=== The problem ===
How many lines in the rows below contain the word "action"? Reply with the number alone.

Stored data entries:
--

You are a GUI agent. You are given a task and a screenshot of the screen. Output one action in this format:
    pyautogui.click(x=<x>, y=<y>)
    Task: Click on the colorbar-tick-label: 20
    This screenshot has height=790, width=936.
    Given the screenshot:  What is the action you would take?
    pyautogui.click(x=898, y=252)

--

=== Response to the exercise ===
2